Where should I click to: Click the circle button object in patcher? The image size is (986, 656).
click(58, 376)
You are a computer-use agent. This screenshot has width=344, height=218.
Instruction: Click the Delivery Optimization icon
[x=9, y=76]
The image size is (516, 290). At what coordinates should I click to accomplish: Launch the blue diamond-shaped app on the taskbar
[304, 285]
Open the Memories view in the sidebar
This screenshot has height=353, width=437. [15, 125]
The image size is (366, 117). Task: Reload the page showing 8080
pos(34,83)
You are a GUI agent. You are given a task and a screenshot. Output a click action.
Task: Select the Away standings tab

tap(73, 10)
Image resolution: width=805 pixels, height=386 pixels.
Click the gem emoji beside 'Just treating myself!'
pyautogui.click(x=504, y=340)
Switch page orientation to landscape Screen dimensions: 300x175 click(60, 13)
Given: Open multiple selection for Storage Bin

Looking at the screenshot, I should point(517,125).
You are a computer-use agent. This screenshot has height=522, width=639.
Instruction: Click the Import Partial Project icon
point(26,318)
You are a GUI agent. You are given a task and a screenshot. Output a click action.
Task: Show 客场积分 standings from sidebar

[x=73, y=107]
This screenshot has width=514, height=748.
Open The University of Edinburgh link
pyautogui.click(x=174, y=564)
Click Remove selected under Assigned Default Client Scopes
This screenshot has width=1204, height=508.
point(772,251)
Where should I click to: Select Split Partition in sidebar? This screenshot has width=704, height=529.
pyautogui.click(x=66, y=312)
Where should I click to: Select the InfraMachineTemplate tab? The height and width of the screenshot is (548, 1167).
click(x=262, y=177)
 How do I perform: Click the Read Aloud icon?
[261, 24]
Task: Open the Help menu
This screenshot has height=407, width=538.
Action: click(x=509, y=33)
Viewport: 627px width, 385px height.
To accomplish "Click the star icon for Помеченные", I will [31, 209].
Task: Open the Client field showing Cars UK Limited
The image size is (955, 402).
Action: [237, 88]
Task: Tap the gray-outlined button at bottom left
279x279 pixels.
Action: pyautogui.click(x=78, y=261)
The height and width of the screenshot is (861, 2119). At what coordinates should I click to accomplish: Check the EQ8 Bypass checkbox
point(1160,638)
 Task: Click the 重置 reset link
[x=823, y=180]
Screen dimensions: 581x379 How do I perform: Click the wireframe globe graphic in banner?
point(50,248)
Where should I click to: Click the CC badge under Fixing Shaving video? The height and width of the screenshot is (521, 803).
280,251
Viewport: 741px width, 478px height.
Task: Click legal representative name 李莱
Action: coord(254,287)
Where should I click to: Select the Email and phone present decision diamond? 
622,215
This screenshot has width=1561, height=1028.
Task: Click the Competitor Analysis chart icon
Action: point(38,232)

++++++++

# Required action
Each line in the data that holds the string "agent" must be returned.

# Exercise answer
You are a computer-use agent. This screenshot has width=344, height=218.
You are a GUI agent. You are given a task and a screenshot. Output a click action.
You are a computer-use agent. This screenshot has height=522, width=639.
You are a GUI agent. You are given a task and a screenshot. Output a click action.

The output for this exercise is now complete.